## Exercise aim
Rewrite the rows from the start up to and including the line with "point(70,177)", replacing "dropdown" with "menu" and changing nothing else. Leave the pictures out of your answer.

Pointing rows for screenshots and pages:

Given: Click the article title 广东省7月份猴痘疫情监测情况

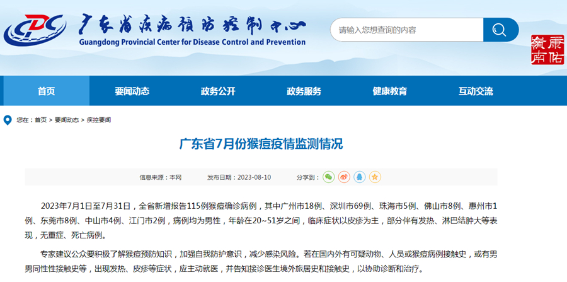Looking at the screenshot, I should [x=261, y=144].
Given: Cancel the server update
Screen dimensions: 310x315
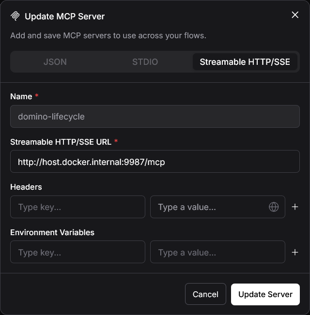Looking at the screenshot, I should [205, 294].
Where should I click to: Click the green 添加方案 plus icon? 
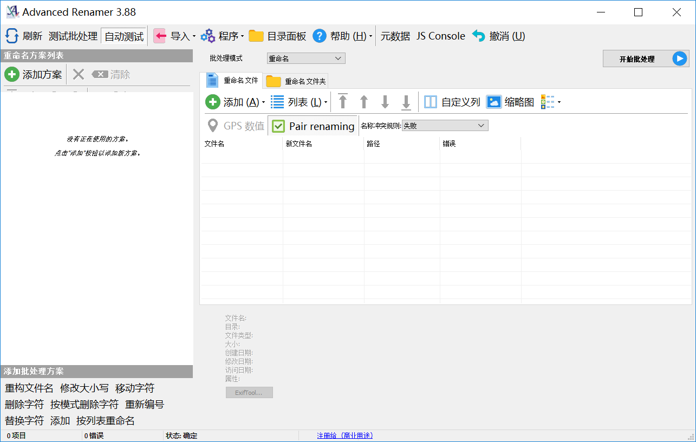click(x=12, y=74)
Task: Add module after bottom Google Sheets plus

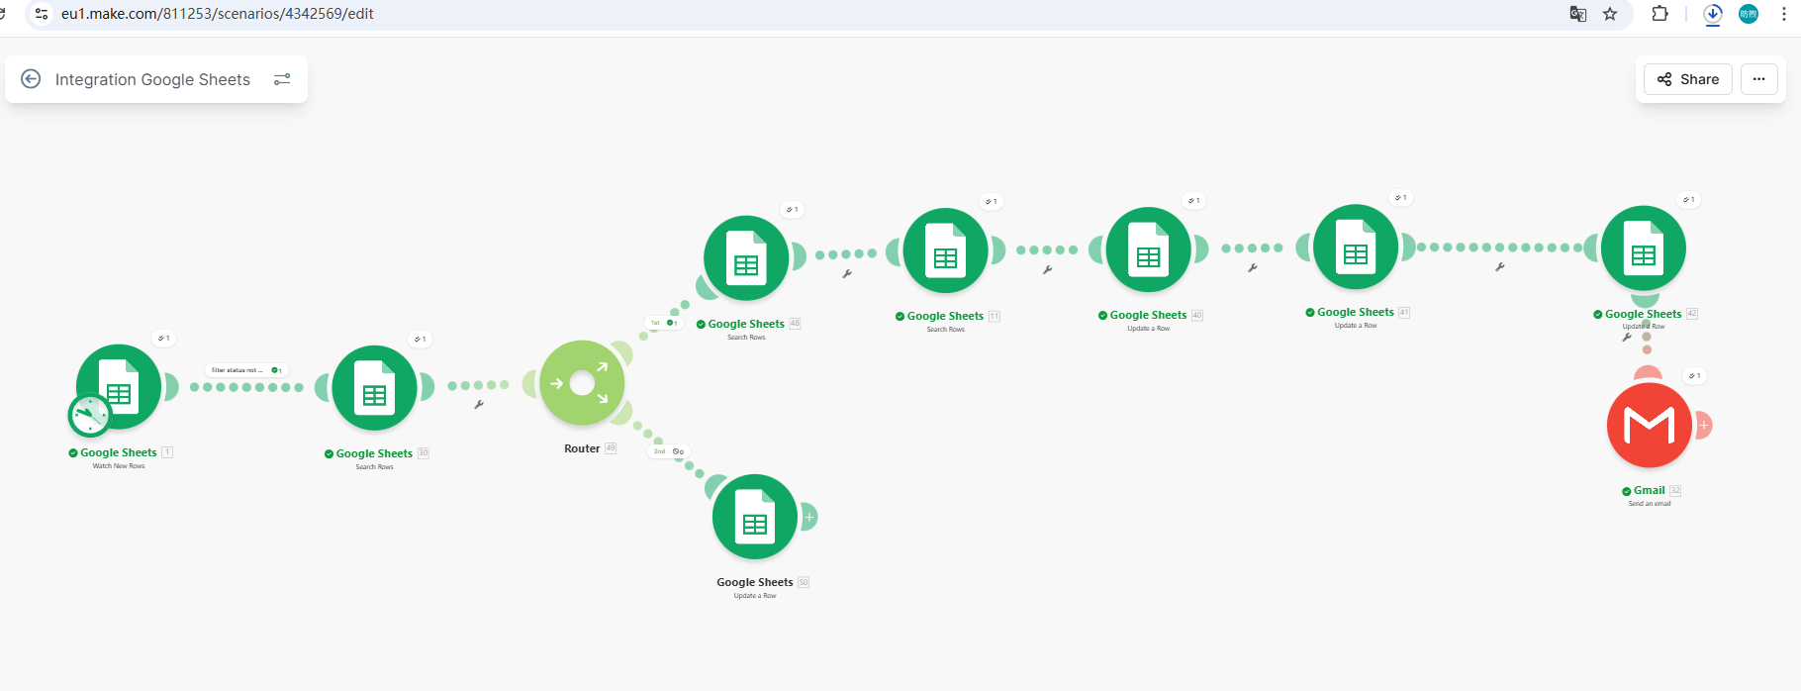Action: pyautogui.click(x=808, y=517)
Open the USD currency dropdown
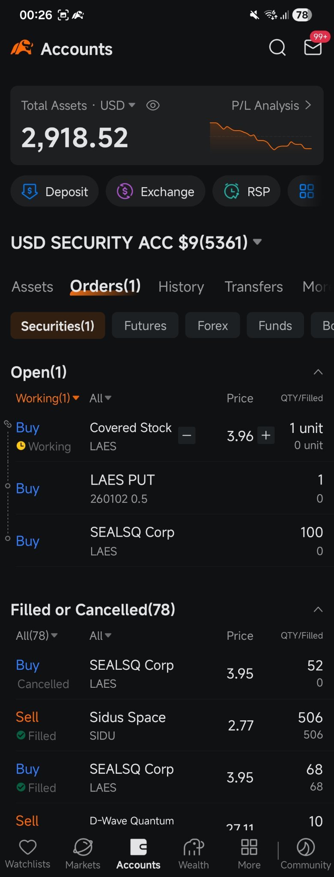 (118, 105)
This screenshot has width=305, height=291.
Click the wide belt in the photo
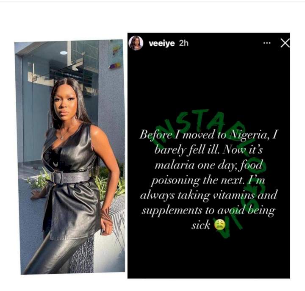point(70,177)
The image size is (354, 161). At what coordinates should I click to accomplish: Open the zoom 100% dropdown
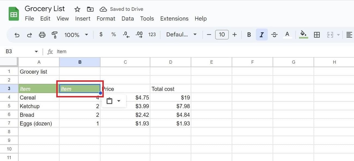76,35
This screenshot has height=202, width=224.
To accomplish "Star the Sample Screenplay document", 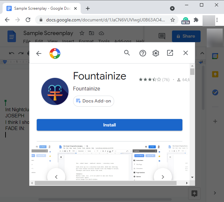I will [x=82, y=33].
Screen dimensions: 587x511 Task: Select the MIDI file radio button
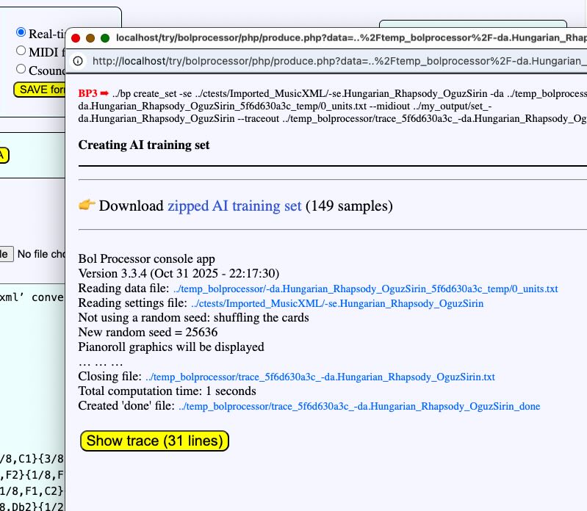(21, 51)
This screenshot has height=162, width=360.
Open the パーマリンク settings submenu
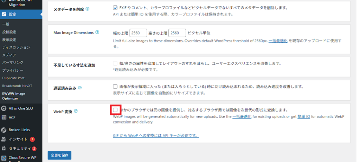13,62
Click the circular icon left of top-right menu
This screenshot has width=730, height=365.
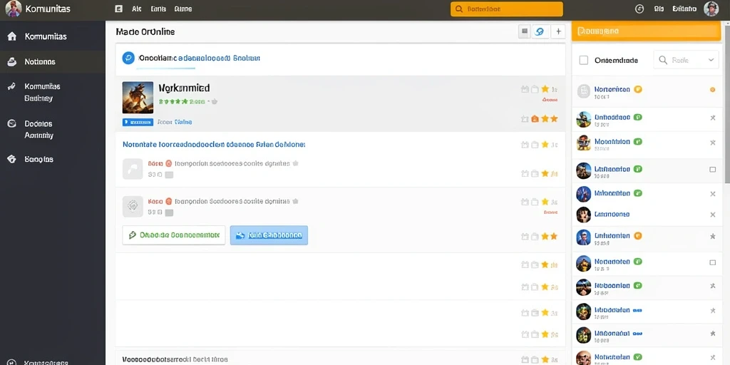tap(639, 9)
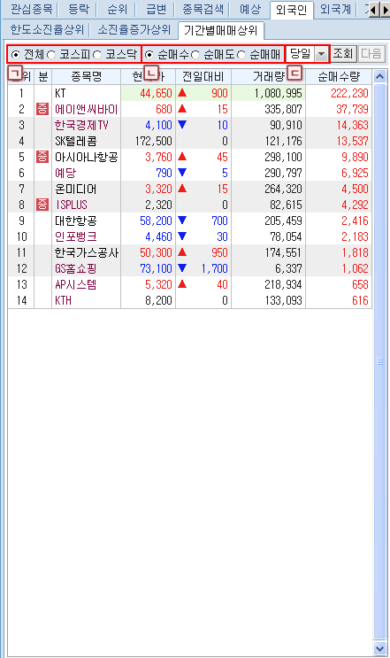Click the 증 badge beside 아시아나항공
The height and width of the screenshot is (658, 390).
42,157
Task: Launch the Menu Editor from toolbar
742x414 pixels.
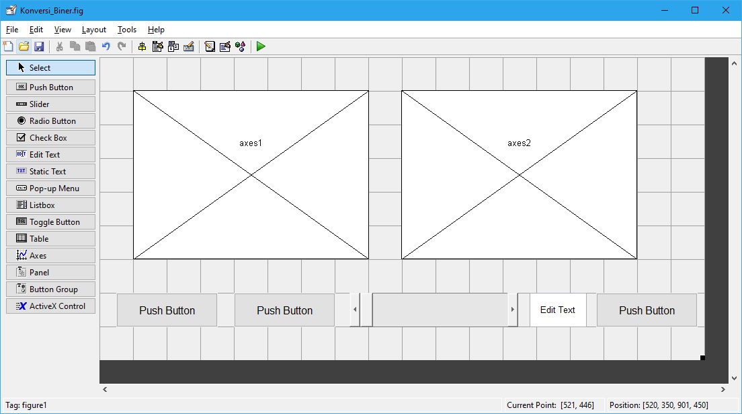Action: tap(158, 46)
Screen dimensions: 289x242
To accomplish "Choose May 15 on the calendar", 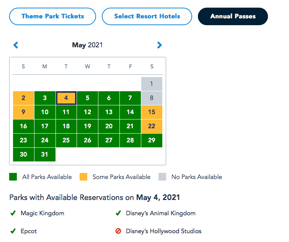I will coord(152,112).
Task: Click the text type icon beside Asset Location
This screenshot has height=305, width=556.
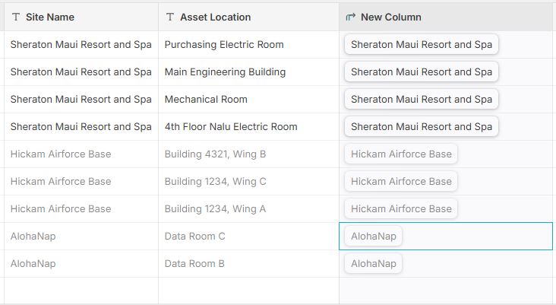Action: [170, 17]
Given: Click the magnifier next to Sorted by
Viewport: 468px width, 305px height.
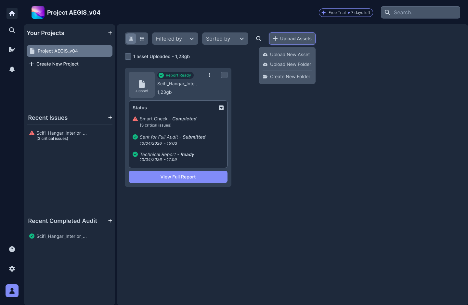Looking at the screenshot, I should point(259,39).
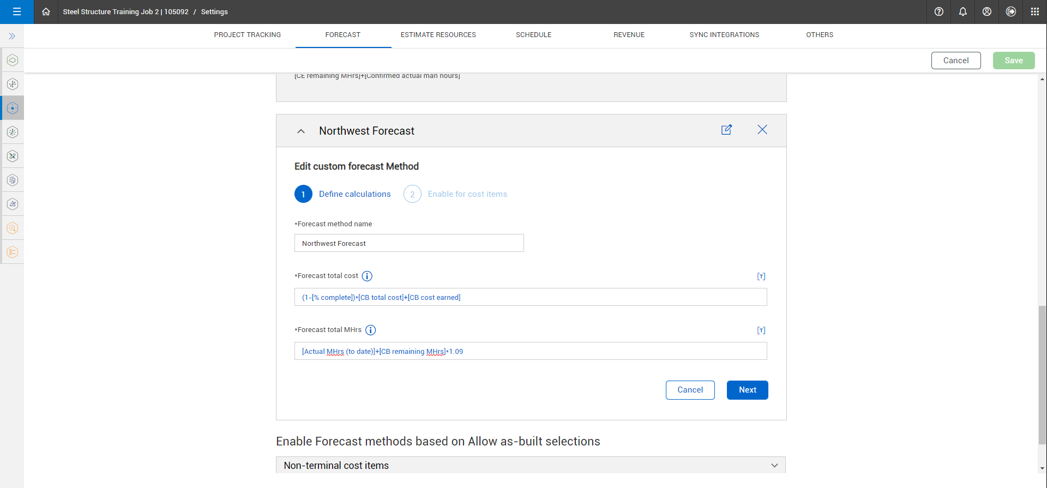
Task: Open variable picker for Forecast total cost
Action: (761, 276)
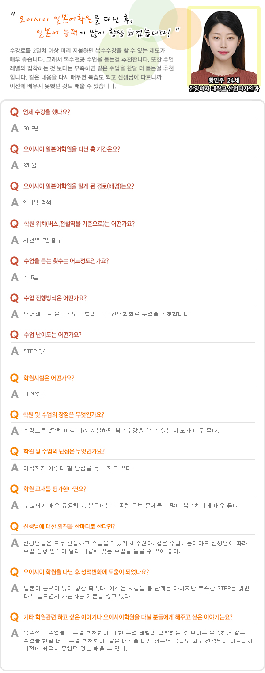265x673 pixels.
Task: Click the question '학원 및 수업의 단점은 무엇인가요?'
Action: pyautogui.click(x=64, y=452)
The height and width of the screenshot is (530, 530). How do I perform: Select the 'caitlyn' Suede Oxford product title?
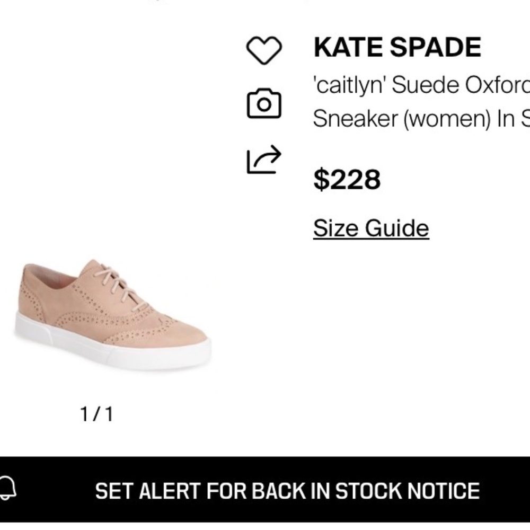419,101
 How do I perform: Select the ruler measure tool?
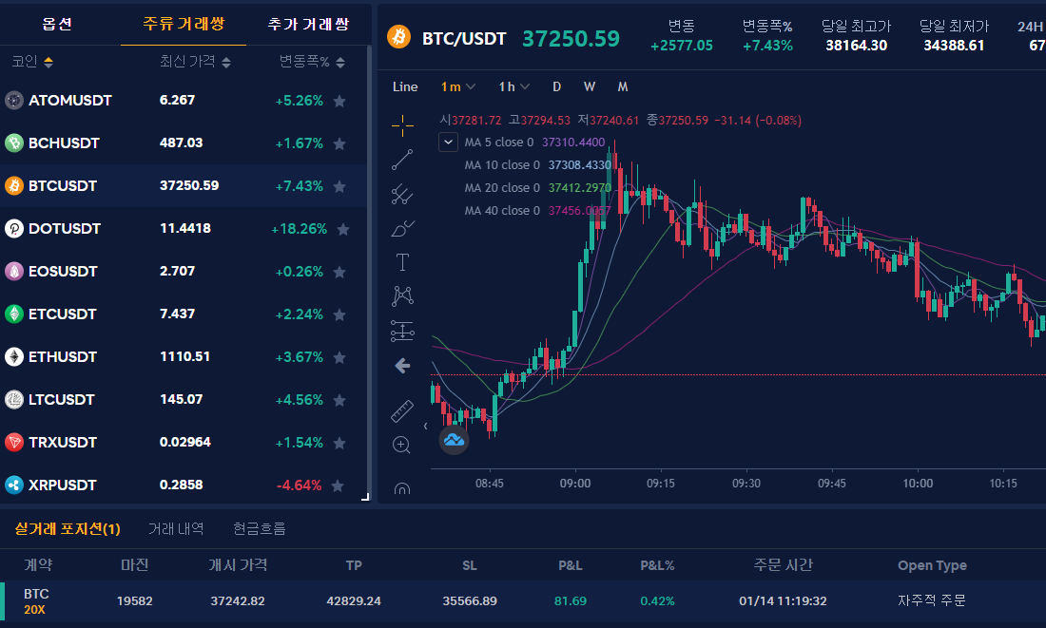(402, 410)
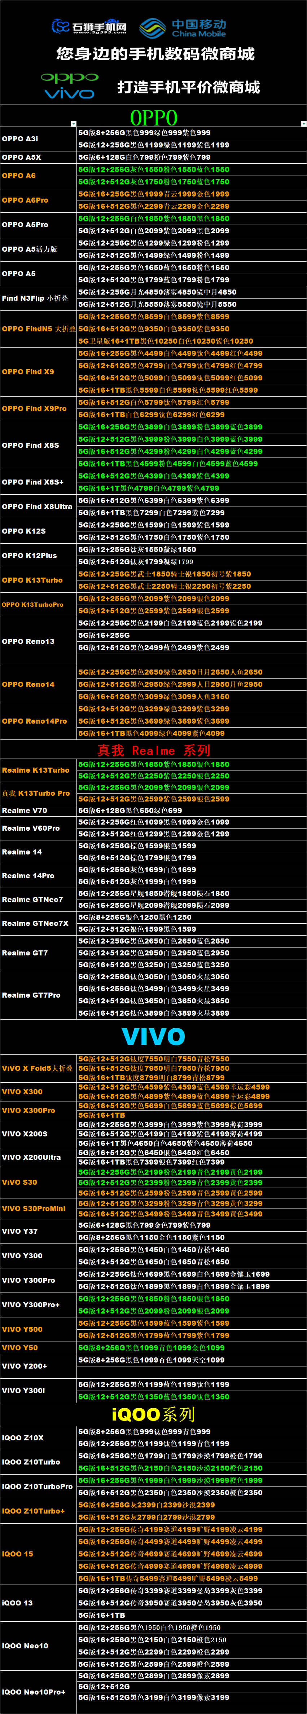The width and height of the screenshot is (307, 1714).
Task: Click the green OPPO brand logo
Action: pyautogui.click(x=69, y=77)
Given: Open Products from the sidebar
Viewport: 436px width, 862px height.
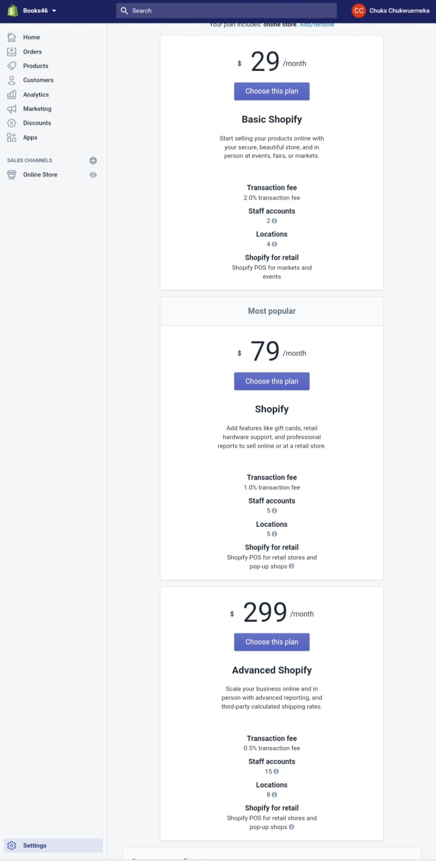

## Completed task
Given: Click the article title 广东省7月份猴痘疫情监测情况

Looking at the screenshot, I should [x=261, y=144].
Given: Cancel the server update
Screen dimensions: 310x315
Looking at the screenshot, I should [205, 294].
Where should I click to: Click the green 添加方案 plus icon? 
click(x=12, y=74)
Task: Add module after bottom Google Sheets plus

Action: pyautogui.click(x=808, y=517)
Open the USD currency menu
 (118, 105)
This screenshot has width=305, height=291.
Click the wide belt in the photo
point(70,177)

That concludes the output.